One of the greatest irony for me was something that is fat-free and thus, deemed as being healthy but yet ladened with high-dosage of "unhealthy" sugar. Does this still classify the dessert as being healthy? To some, it could even be worse than not being fat-free. But to a sweet-toothed person like me, this fact is a good enough reason to dig-in. Yeah, Like I needed any. *grin*
Norwegian Pear & Walnut Cake (I made a mistake in labelling the photo above)
One bite into the crusty exterior and soft interior, ladened with chunks of pear and walnuts, you will easily fall in love with this cake.

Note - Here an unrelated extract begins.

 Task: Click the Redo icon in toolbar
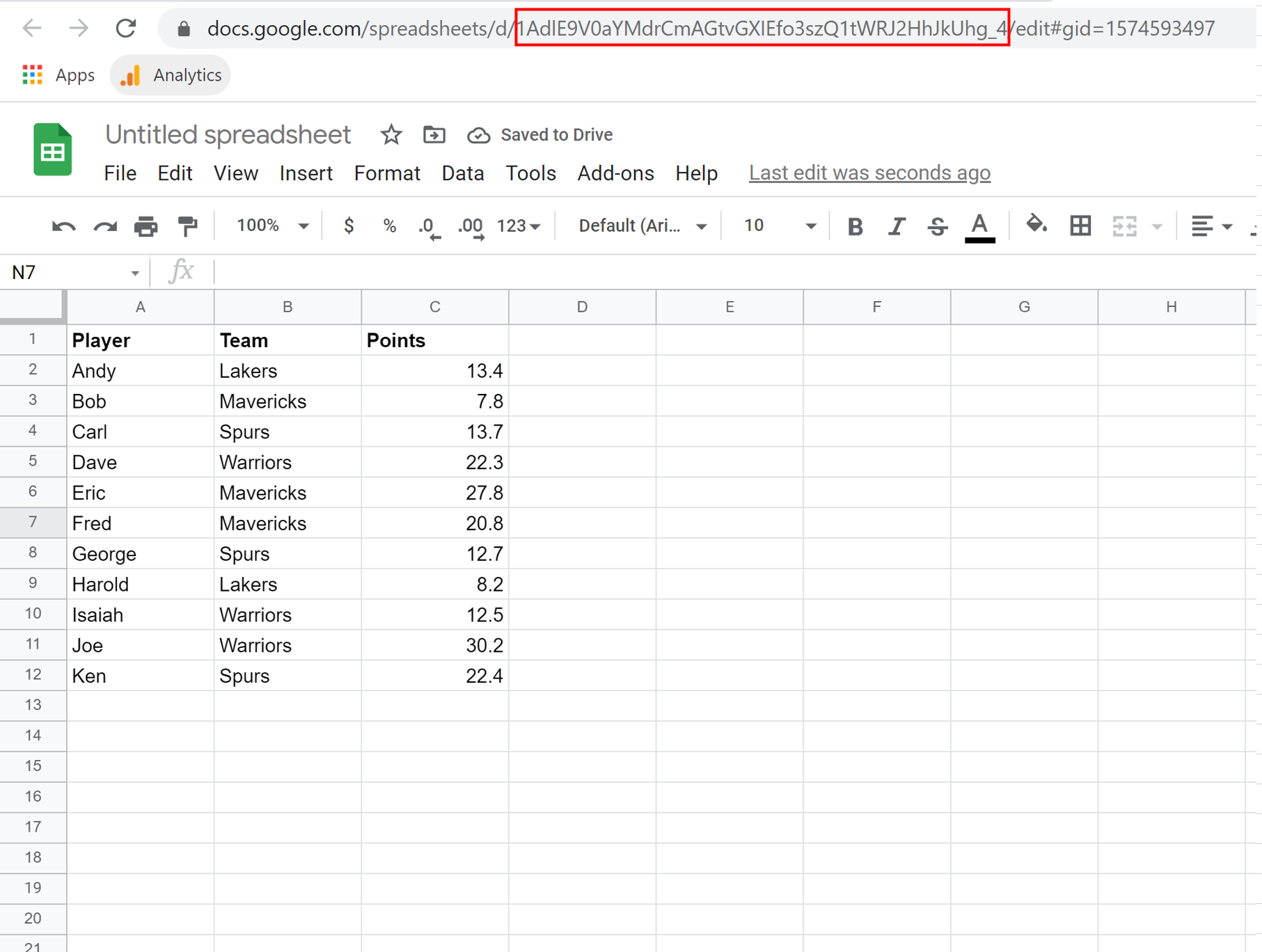pos(105,226)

Based on the recipe from "Everybody Likes Sandwiches" blog, my version is as follows:
1/3c sugar + 1/4c demerara sugar (reduce more if you like)
1/2 c plain flour
1/2 t salt
1 t baking powder
1 generous cup diced pears
1/2 c toasted walnuts, chopped
1 t cinnamon powder
1. In a bowl, mix together the sugar, flour, salt, and baking powder.
2. Break an egg into the center of the mixture. Combine well.

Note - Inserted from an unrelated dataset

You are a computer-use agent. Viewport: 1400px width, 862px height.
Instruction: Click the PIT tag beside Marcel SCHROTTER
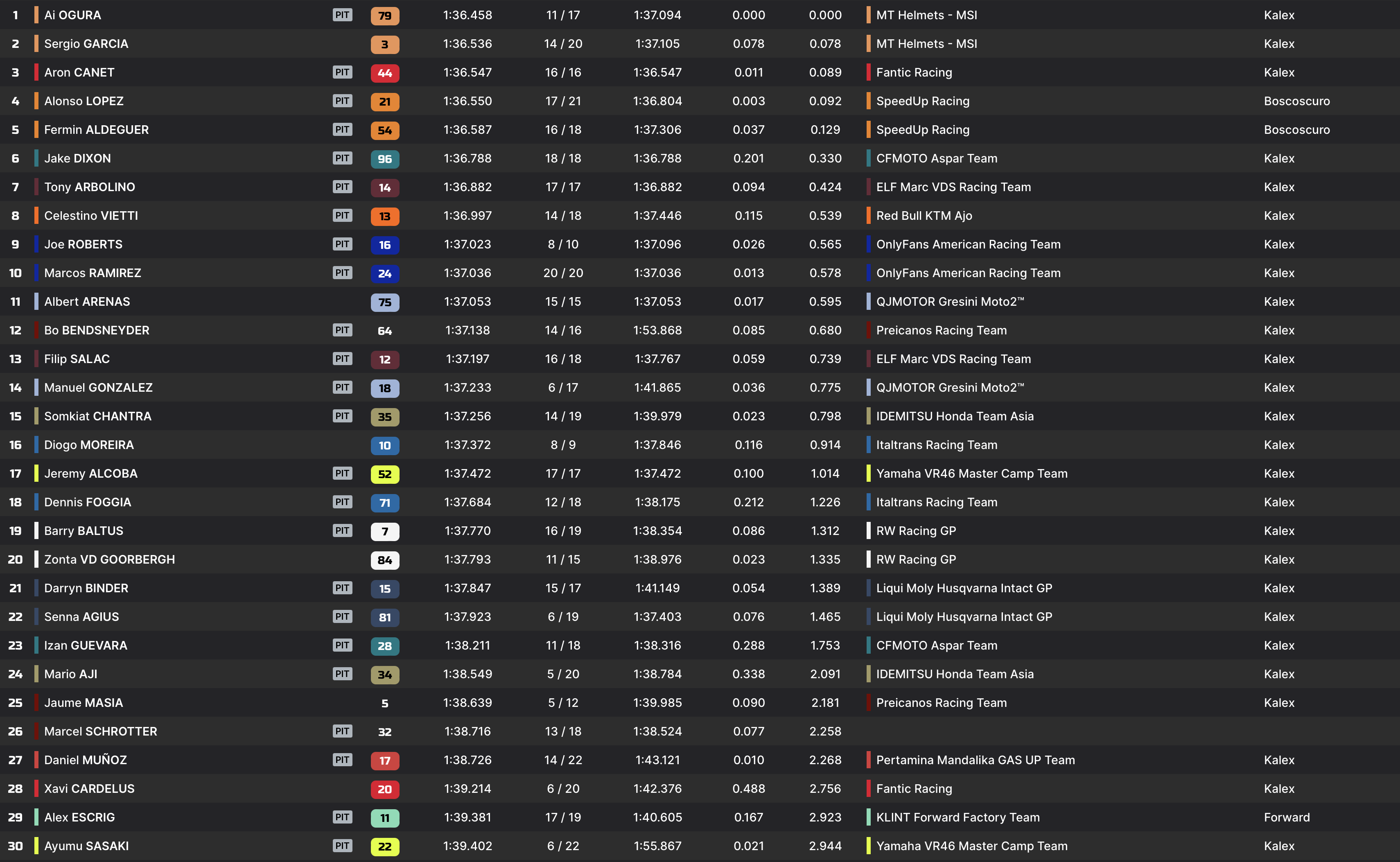click(x=342, y=731)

3. Mix in pears and nuts. Pour mixture into a greased and floured 8" pie pan.
4. Bake 20-25 minutes at 175c (pre-heated), or until edges are crispy and pulls aways from pan.
Chilled Pandan Red Bean Rolls (FAVOURITE RECIPE) (Recipe can be found from JoDeliBakery: see side bar for link)
This is like a "rolled" version of snow mooncake. I like them a lot! Best eaten just chilled from the fridge. Once it reaches room temperature, it may be just a bit cloyingly sweet.